Layer 1: Evidence and Provenance

A foundational requirement for clinically consequential AI-generated recommendations entering clinical discussion is epistemic legibility: clinicians cannot meaningfully evaluate or negotiate AI advice unless its evidentiary basis is sufficiently visible for clinical appraisal [56,57]. This requirement should be understood as a governance standard for PH-LLMs seeking institutional integration or trusted-use designation, not as a transparency obligation that frontline clinicians can impose on proprietary platforms during routine encounters. For clinically consequential AI outputs, developers and platforms should disclose: (1) model identity and version; (2) data sources, such as wearable data, self-reported symptoms, user-connected personal health records, or user-entered information; (3) temporal anchoring, including timestamps and data windows for key variables; and (4) uncertainty signals distinguishing measured data from inferred or extrapolated conclusions [59]. For example, a patient with hypertension may present a PH-LLM summary concluding that “blood pressure control has worsened” and recommending treatment intensification. A layer 1 provenance check would establish whether this conclusion was based on validated home measurements, wearable estimates, manual entries, or a trend inferred from incomplete data, together with the relevant dates and measurement window. Readings that are recent, consistently elevated, and concordant with the clinical record may inform discussion as patient-provided context; an unclear data source would require confirmation through standard clinical assessment before being treated as clinically actionable evidence.

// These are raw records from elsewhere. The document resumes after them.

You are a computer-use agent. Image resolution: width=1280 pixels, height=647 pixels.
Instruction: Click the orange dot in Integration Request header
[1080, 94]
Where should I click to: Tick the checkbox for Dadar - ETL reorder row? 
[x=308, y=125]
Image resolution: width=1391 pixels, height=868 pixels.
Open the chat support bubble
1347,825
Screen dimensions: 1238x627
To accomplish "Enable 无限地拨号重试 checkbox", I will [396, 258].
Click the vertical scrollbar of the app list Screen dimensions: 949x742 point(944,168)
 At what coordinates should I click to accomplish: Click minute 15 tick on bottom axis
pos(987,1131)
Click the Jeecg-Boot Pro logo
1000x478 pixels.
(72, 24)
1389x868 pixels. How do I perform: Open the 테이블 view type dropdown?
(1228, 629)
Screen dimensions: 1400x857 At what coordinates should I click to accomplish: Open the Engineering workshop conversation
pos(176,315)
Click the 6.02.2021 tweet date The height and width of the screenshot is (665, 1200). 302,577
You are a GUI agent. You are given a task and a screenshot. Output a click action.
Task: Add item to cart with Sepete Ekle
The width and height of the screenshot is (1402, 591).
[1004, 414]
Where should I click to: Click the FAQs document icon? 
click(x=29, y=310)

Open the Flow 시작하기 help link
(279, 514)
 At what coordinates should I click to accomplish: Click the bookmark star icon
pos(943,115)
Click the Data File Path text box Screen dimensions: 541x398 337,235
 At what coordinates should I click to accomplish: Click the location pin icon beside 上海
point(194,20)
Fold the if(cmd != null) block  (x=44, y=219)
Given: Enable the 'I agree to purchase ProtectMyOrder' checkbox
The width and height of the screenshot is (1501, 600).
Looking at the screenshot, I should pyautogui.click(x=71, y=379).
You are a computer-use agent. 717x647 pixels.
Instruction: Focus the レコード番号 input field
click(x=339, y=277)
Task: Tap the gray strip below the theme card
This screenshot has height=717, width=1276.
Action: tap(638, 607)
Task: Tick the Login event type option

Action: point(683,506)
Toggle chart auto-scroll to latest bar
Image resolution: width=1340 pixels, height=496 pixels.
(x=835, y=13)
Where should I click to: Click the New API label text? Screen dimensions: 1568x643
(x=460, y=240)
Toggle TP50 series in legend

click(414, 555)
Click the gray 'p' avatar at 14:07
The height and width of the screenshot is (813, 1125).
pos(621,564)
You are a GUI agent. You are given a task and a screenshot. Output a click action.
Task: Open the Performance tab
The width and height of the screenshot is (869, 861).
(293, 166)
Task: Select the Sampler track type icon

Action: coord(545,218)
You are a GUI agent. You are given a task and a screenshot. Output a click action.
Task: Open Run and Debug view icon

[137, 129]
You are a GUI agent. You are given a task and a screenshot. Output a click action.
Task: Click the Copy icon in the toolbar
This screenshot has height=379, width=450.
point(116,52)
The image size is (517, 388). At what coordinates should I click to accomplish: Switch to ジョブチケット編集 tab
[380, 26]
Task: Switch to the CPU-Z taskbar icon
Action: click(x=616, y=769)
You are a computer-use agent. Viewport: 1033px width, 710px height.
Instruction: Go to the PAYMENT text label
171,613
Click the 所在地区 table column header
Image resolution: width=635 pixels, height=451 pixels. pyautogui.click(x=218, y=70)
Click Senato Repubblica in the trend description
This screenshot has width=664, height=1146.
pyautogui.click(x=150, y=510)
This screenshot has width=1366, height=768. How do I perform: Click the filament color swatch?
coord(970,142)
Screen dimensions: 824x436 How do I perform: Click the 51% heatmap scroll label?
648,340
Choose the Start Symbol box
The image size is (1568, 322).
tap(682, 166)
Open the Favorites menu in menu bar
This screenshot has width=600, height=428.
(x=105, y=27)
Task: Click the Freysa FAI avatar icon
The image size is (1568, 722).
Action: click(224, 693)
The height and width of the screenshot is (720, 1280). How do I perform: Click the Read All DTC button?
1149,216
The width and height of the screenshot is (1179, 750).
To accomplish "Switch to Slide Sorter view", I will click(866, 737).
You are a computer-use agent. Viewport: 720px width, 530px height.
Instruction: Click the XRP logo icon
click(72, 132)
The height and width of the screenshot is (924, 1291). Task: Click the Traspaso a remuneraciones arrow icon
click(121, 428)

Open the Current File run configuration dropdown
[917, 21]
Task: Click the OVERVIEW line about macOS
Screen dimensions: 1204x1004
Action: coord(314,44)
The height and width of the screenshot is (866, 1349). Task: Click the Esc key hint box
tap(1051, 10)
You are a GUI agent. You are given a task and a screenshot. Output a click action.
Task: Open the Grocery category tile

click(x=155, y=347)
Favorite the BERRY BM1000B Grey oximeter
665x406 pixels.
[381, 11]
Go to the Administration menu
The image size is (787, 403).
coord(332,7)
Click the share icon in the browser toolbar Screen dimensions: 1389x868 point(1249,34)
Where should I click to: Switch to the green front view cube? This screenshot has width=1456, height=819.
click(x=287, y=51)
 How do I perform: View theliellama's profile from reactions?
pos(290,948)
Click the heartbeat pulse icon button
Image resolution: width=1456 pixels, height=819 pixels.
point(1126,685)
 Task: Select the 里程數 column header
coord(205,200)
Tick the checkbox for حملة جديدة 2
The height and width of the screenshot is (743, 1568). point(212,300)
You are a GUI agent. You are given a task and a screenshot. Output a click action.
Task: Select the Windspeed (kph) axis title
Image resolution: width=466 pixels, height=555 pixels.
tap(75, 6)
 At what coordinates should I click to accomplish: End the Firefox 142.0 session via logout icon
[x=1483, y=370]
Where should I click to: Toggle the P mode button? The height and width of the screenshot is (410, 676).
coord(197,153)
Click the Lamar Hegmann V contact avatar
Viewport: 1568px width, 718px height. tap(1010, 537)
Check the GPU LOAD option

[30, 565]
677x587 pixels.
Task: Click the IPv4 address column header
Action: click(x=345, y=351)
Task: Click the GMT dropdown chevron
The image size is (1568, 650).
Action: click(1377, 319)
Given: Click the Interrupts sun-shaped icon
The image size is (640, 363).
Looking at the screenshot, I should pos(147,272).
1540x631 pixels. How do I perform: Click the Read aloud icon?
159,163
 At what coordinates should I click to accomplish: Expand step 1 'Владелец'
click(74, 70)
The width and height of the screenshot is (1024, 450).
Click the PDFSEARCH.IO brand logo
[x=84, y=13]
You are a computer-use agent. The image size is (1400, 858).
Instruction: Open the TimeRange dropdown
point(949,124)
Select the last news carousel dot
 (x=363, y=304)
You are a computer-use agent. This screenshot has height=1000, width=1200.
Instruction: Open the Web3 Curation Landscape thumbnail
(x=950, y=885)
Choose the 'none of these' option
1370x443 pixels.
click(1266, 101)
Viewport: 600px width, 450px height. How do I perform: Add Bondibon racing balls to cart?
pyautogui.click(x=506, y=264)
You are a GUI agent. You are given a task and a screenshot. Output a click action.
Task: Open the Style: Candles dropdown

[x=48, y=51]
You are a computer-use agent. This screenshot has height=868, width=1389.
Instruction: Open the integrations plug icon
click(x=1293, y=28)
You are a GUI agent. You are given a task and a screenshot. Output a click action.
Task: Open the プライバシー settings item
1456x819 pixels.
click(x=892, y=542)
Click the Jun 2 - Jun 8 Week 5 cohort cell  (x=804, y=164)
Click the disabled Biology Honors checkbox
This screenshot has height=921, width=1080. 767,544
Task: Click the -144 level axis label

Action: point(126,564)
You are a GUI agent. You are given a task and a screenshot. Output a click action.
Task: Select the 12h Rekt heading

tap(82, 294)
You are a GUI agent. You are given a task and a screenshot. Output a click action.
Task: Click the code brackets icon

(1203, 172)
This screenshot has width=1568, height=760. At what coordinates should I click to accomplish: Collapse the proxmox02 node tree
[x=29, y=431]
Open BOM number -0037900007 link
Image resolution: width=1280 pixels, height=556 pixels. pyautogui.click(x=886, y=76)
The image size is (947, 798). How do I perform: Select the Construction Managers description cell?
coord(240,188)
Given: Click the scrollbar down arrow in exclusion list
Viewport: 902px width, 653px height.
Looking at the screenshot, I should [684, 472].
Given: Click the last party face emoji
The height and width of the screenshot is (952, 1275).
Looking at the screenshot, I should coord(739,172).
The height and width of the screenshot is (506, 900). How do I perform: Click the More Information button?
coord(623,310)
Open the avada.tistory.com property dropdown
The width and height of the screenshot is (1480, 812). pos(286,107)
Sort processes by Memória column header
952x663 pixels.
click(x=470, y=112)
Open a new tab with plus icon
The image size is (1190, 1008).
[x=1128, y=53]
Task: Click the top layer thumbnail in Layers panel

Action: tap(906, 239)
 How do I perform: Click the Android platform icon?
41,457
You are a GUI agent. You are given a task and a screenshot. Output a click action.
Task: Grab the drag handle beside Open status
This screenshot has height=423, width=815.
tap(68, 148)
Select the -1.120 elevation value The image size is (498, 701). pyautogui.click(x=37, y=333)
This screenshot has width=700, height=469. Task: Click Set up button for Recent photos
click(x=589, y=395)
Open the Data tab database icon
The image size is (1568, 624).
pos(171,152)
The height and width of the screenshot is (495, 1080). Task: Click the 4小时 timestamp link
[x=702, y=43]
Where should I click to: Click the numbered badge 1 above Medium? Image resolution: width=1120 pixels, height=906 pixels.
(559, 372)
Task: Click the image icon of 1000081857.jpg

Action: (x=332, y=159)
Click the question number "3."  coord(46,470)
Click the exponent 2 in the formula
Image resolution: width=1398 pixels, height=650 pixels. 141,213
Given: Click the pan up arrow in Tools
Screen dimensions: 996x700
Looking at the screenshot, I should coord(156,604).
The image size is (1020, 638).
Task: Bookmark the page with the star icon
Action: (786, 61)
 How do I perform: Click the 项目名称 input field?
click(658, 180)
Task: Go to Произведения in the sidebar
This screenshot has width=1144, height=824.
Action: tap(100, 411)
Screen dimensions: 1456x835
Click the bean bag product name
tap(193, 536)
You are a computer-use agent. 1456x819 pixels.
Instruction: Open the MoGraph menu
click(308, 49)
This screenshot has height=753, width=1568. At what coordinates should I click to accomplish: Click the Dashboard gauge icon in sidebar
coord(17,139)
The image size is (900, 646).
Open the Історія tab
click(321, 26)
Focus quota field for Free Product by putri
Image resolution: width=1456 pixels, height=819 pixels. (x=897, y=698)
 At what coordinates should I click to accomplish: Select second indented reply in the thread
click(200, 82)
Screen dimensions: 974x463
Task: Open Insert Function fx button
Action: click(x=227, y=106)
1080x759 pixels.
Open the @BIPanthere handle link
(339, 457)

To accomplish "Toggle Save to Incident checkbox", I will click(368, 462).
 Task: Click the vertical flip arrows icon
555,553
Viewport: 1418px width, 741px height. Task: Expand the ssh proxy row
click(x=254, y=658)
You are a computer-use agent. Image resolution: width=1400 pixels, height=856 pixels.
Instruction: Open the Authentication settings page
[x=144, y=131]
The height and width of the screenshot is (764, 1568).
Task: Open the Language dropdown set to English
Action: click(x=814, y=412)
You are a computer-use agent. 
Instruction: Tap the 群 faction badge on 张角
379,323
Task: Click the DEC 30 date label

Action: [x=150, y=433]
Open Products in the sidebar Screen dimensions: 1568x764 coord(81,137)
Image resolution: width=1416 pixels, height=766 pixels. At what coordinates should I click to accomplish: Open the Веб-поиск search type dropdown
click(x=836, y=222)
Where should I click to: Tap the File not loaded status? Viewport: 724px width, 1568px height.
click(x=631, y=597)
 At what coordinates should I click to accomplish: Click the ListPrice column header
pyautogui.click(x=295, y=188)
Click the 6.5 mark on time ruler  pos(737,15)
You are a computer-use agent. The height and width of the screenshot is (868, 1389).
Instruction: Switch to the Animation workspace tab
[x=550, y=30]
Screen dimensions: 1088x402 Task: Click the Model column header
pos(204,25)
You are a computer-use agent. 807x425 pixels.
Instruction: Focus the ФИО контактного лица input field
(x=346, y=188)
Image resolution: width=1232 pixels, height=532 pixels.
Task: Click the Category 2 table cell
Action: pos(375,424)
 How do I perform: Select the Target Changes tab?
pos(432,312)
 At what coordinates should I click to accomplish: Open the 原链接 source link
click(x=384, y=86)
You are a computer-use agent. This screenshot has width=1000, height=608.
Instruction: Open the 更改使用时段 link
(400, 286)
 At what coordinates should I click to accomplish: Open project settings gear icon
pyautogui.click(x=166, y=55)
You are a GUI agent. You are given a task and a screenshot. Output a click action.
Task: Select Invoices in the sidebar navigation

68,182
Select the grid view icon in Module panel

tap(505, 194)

When provenance is unavailable, clinicians should treat the output as patient-reported contextual information rather than independently verifiable clinical evidence. Clinicians should check clinically consequential claims against the medical record, current clinical findings, guideline-based care, and professional judgment. At the institutional level, health systems may require provenance disclosure, evidence links, audit logs, and data-source labeling as conditions for procurement, formal EHR integration, preferred app lists, or partnerships with commercial PH-LLM vendors [57,58]. Regulators, professional societies, payers, and accreditation bodies may be better positioned to establish enforceable transparency requirements for consumer-facing systems that generate clinically influential recommendations. In practice, full provenance disclosure may remain limited for many consumer-facing PH-LLMs in the near term. Layer 1 should therefore be understood as an aspirational governance standard directed primarily at developers, institutions, and regulators, while layer 2 provides the operational mechanism for handling AI-generated advice at the point of care when provenance is incomplete or unavailable.

Layer 2: Clinical Arbitration and Workflow Integration

Governance must extend beyond transparency to specify how AI-generated advice is handled within clinical workflows. We propose a risk-stratified intake process in which AI-generated advice is categorized as follows: (1) lifestyle and health-promotion guidance, generally low risk; (2) disease-management, medication-related, diagnostic-interpretation, or monitoring advice, moderate to high risk; or (3) safety-critical alerts requiring immediate escalation [17,30,31,48]. To remain feasible, this process should not require extensive documentation for every AI-related discussion. Low-risk advice may be addressed through ordinary clinical counseling and documented, if needed, within the standard encounter note. More structured arbitration should be reserved for cases in which AI-generated advice materially conflicts with clinical judgment, guideline-based care, medication decisions, diagnostic interpretation, or escalation thresholds. Safety-critical alerts, including indications of acute risk such as suicidal ideation, cardiac symptoms, or severe medication interactions, should trigger immediate clinical escalation through established institutional pathways rather than routine arbitration.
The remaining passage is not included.